[Work instructions]
A. Do these statements agree with the article on business profitability? Answer yes or no for each, quoting the words of the article that decide it.
(i) The article measures profitability using expenses, working capital, and financial statements.
(ii) Determining profitability matters only for startups.
(iii) Paying rent and salaries is one example of business spending.
B. Answer these questions from the article on business profitability:
(i) What does a startup want to know?
(ii) Which three figures does the nonprofessional's approach use to arrive at a profit or loss figure?
(iii) How often must money be invested in the business?

* BEGIN Selected excerpt *

Determining if a business is profitable is important for new and existing businesses. For startups, you desire to know whether it is a worthwhile venture, while for that old business you wish to verify if the reason for doing it still stands.
This write-up will examine how to determine if a business is profitable using expenses, working capital, and financial statement as measuring tools.
From a nonprofessional’s point of view, you can determine if a business is profitable from the amount invested as startup capital, total operation cost for running the business and total sales for each month to arrive at a profit or loss figure.
If you analyze data of costs less sales revenue, you will know whether the business is profitable or not.
For more explanations on this opinion, read on.
Managing Expenses for Running a Business
To be in business, you have to invest money in different aspects of the business daily, monthly, or yearly. For example, you have to buy raw materials for production, pay rent and salaries, spend money on marketing, advertise goods or services, buy motor vehicles and equipment, and maintain them etc.

* END Selected excerpt *
* BEGIN Information shown *

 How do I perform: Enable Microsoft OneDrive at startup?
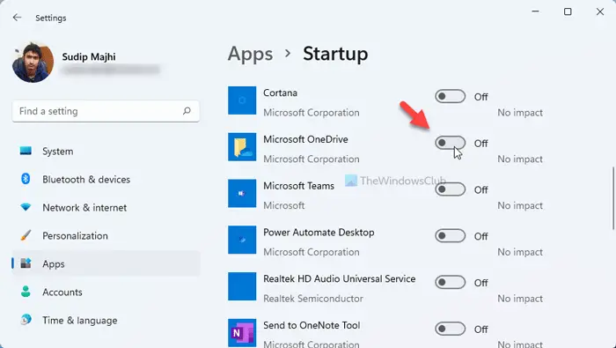[x=451, y=143]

* END Information shown *

[Complete answers]
A.
(i) Yes: "using expenses, working capital, and financial statement as measuring tools"
(ii) No: "important for new and existing businesses"
(iii) Yes: "pay rent and salaries"

B.
(i) Whether it is a worthwhile venture
(ii) The amount invested as startup capital, the total operation cost for running the business, and the total sales for each month
(iii) Daily, monthly, or yearly